We could take the time between power on and temperature change into account. This delay we call dead-time and is easy to measure. The printer where I tested it had a delay of 8 seconds. If we now take the current tendency of temperature change and interpolate it dead-time seconds into the future, we know when we have to enable the heater. So we enable/disable it always some seconds before the temperature reaches the target temperature. Because of the delay, this is exactly what we want. No big overshoot any more. And even external disturbances correct much faster.
The above image shows a comparison between PID and dead-time controlled temperatures. As you can see, the results are much nicer. If you want to try this new temperature controller you need version 0.90 or higher.
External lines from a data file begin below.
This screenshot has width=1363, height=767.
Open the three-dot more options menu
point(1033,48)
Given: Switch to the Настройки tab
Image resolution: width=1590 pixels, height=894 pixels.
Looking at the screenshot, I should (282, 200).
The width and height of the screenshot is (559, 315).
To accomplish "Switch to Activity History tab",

At the time of this writing 0.90 is still in development, so download the development tree from Github to test it.
There are only three parameter, you need to change. First set heat manager to 3. Second set pid drive max value to a value high enough to reach some more degrees then you need for your filament. In therory you can set it to 255, but if you have a good heater it will keep the temperatures a bit higher then you want. In the Configuration.h this is set with
#define EXT0_PID_INTEGRAL_DRIVE_MAX 140
If you have enabled EEPROM support, you need to make your changes there.
The last value is the dead-time. We can read that directly from a temperature graph. For this explanation, we will use Repetier-Host. First we set the temperature polling interval to one second and zoom the temperature graph to show only one minute. Also make sure to show the target temperature, we need it later. If the extruder is at room temperature we set the temperature to 120°C (any other higher temperature will also work). We will see the temperature raising after a few seconds. We wait until the graph is a clear ascending line and then disable extruder and make a screenshot. The following image shows how to extract the dead-time from this graph.
The procedure is quite simple with a graphic program. Draw a continued line with the original temperature and a line which is a good regression through the ascending temperature. Then draw two vertical lines from where the set temperature was set and where the first two lines cross. The difference between these two lines on the time scale is the dead-time.